しかしそうはならなかった。その真逆だった。アンジェリーナ1/3は実際のところ、グレタ・トゥーンベリのごとく、年上世代がごちゃごちゃにした世界の始末を自分の世代に任されたとして、怒りと恐怖を抱いているティーンエイジャーの1人なのかもしれない。もちろん、これは単なる憶測に過ぎない。しかし実際にそうであれば、そうした葛藤がGacharic Spinの楽曲に表出したとしてもおかしくない。ネンネやまいを批判するつもりはなく、彼女らは以前の時代のこのバンドにおいては賞賛に値する「パフォーマー」だった。しかし、原因、動機、もしくは意図の如何にかかわらず、アンジー1/3はGacharic Spinを根幹から変容させる触媒になっているのかもしれない。

「4」

注意深く動向をフォローしてきた方なら、この変化にはさほど驚いていないかもしれない。アンジーがGacharic Spinに加わった際、同時にドラムのyuriも加わっている。これによって、はなはボーカルおよびギターとしてステージの前面に出てくることができるようになった。はなは素晴らしいドラマーだが、おそらく彼女はこれまでも、本来ならば前面に出てこそ輝く人物だったのだ。

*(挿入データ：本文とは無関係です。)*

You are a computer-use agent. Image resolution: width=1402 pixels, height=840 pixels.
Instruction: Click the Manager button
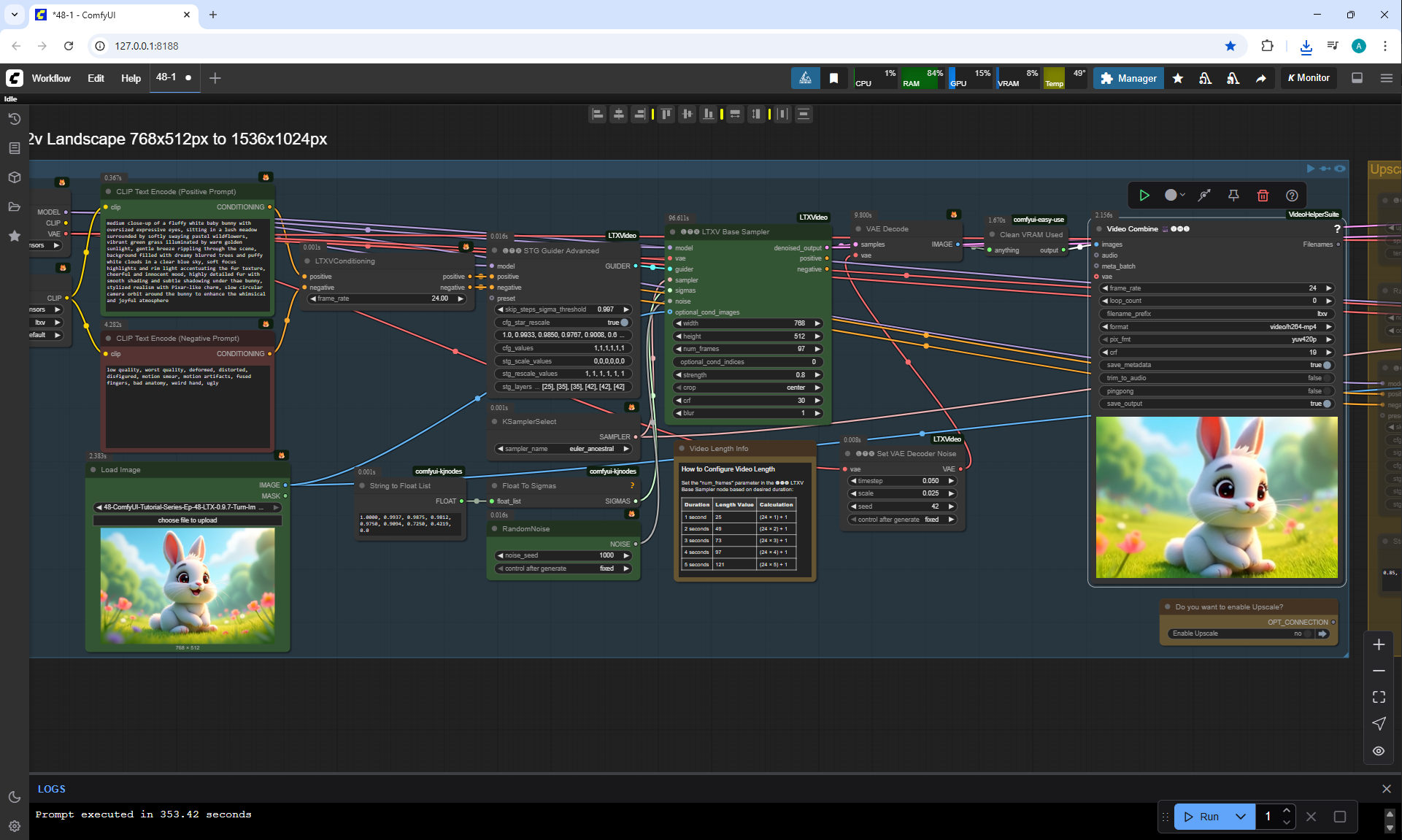click(x=1128, y=78)
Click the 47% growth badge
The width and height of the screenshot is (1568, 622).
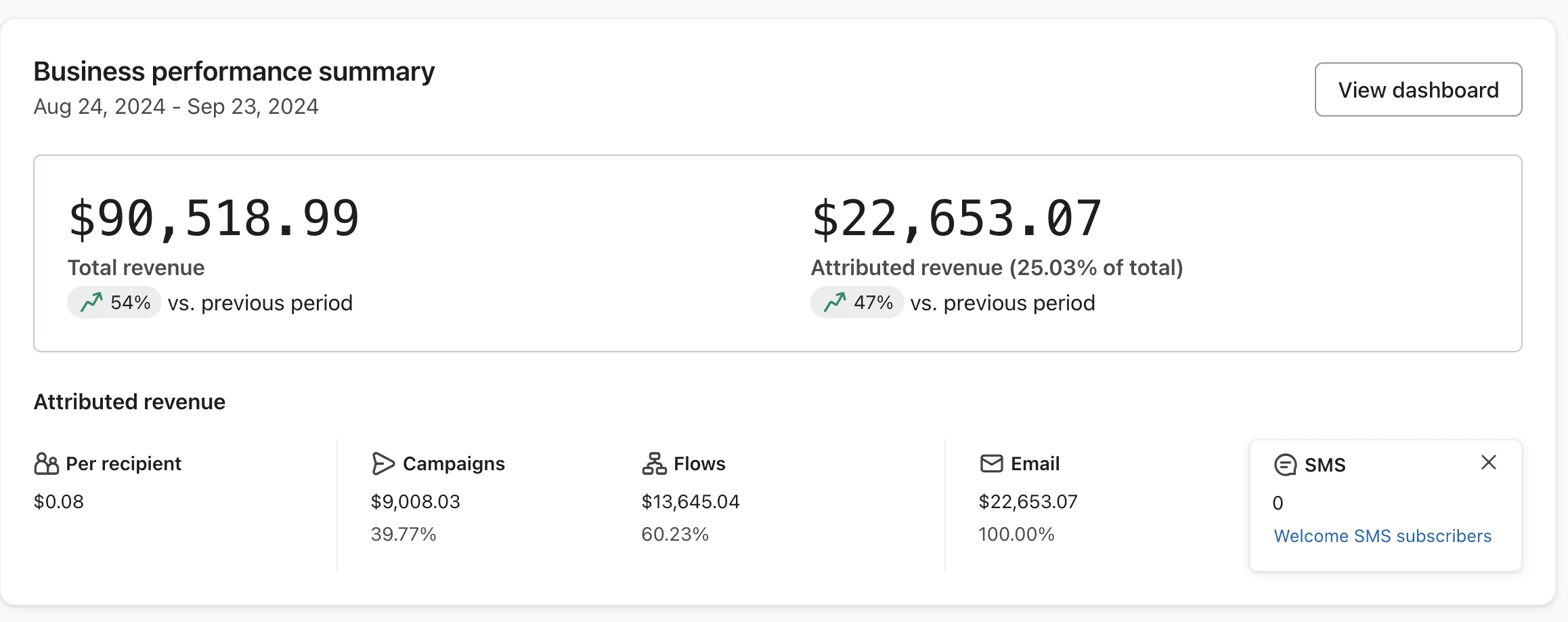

さらに、このバンドはコロナ禍での生配信では、奇抜な衣装や振り付けのダンスを用いていない。パフォーマンスは驚くほどメインストリーム的になっている。天使のような悪魔(あるいは悪魔のような天使)のオレオレオナは、ボーカルで引っ張る姿勢を弱めている。バンドのセックスシンボルでありながら道化師(そしてその涙)をも演じるという重圧から解放されることで、オレオはバックグラウンドボーカルとキーボードでこれまでになく卓越して成熟した貢献を行えるようになっている。はなが前面に出てくることで、TOMO-ZOとKOGAの間の力関係も変わってきているようだ。

一言で言えば、Gacharic Spinは、どのように音楽を提示するかではなく、提示している音楽そのものによりフォーカスを当てられるようになっているように思われる。より成熟したロックバンドのようになっているのだ。ライブでポンポンを振り回すチアリーダーを時折登場させるという、メインストリーム的な(しかし必然的に非メインストリーム的でもある)姿はもうない。

「5」

こうした変化はどれも、この秋に発売予定のGacharic Spinの次のアルバムへの期待感を確実に高めてくれるものだ。次のアルバムは、どうやらバンドの名前から、『Gacharic Spin』と題されるようだ。つまりファンはリセットを期待していいということだ。どのようなリセットになるのか少し怖いが、同時にエキサイティングだ。

「MindSet」から判断すると、アンジェリーナ1/3はバンドのコアメンバーから偽りのない信頼を勝ち取ったようだ。アンジェリーナ1/3はまさに白熱する恒星のような才能の持ち主で、バンドに新たな要素を持ち込んでくれる。 「MindSet」が今後の展開を何らかの形で示しているとすれば、これからの時代のGacharic Spinはこれまでで最高のものになるかもしれない。